Ask HN: Is it even sensible to learn all the mainstream languages? - gwillis13

I'm by far no expert in any particular language, but I do have a junior level (sometimes advance) knowledge of C++, Actionscript, and some Web-based ones. I love learning, but is it truly necessary to learn every new "trendy" language that comes out? Do we need all of these languages?
======
kls
No it is not necessary and it depends on your ambitions, some people like
working with the latest and greatest some people like being trendy and yet
others have no interest in the whole things. At some point though the
landscape of computing fundamentally changes and the languages have to adapt
and generally new ones more well suited for that landscape emerge. If you
enjoy staying with the state of the art with computing many times using the
latest languages is more complementary. For example their are languages that
make parallel programming far more tolerable than some of the older but not
old languages such as Java or C#. At some point as parallel becomes more and
more important they will gain in popularity. That being said, if that does not
interest you, you can always choose to sunset with your current languadge of
choice. There will be a period where this is not a lucrative proposition, but
as it ages and talent in the technology is lost to attrition, it can be as
lucrative if not more than staying with the latest and greatest. For example
COBOL developers and mainframe developers are now in high demand, it is not
unreasonable to command 200k in either of those fields and they will most
likely not be overcrowded as people are not flocking in droves to those
technologies. But generally you have to chose one of the two paths, either you
stick with what you know and sunset or you become the perpetual learner. I
chose the latter because I love following along with where we are heading. But
there is no shame in taking the other path. I have many friends that did and
they are very happy with their choice.

------
thejteam
To sort of change the wording of what others have said, don't think of
learning new languages. Learn to solve new problems. Sometimes the problem is
best described in a language you don't already know. In that case learn it.

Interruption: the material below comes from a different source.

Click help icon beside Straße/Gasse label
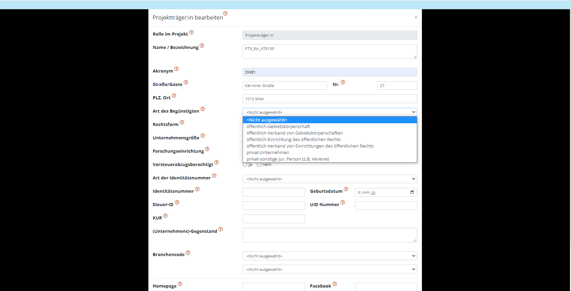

In my case, I've solved many interesting problems over the last decade using C
and C++ and an odd shell script here and there. It just so happens those are
good languages for solving the problems that I need to solve(which happen to
occupy the world in between embedded programming and desktop programming).

------
pepperman
I'm a decade+ into my software engineering career. I've learned these, in
order: Pascal, C, C++, Java, PHP, Perl, Python. Python is my favorite, but I'm
glad I got my CS foundation by writing a lot of C++/Java OO code. For me, it's
been helpful to learn several languages and then get deeper in each one. The
longer you work in any particular one, the more "hidden gems" you discover and
the faster/easier you can reach the optimal solution to whatever problem
you're facing.

------
hunterclarke
If you really love learning about new things and picking up languages for the
challenge (as I do) then you should totally continue soaking up any
documentation you can.

However, do not let the latest trend dictate how you use your knowledge.
Programming languages are just tools, and sometimes its hard to remember that
it's all in how you use your tool that makes it effective.

------
joelmaat
You should learn Java, Python, Objective C, and maybe Ruby (on Rails) or PHP.
Ruby seems to be in decline, and Python is on the rise.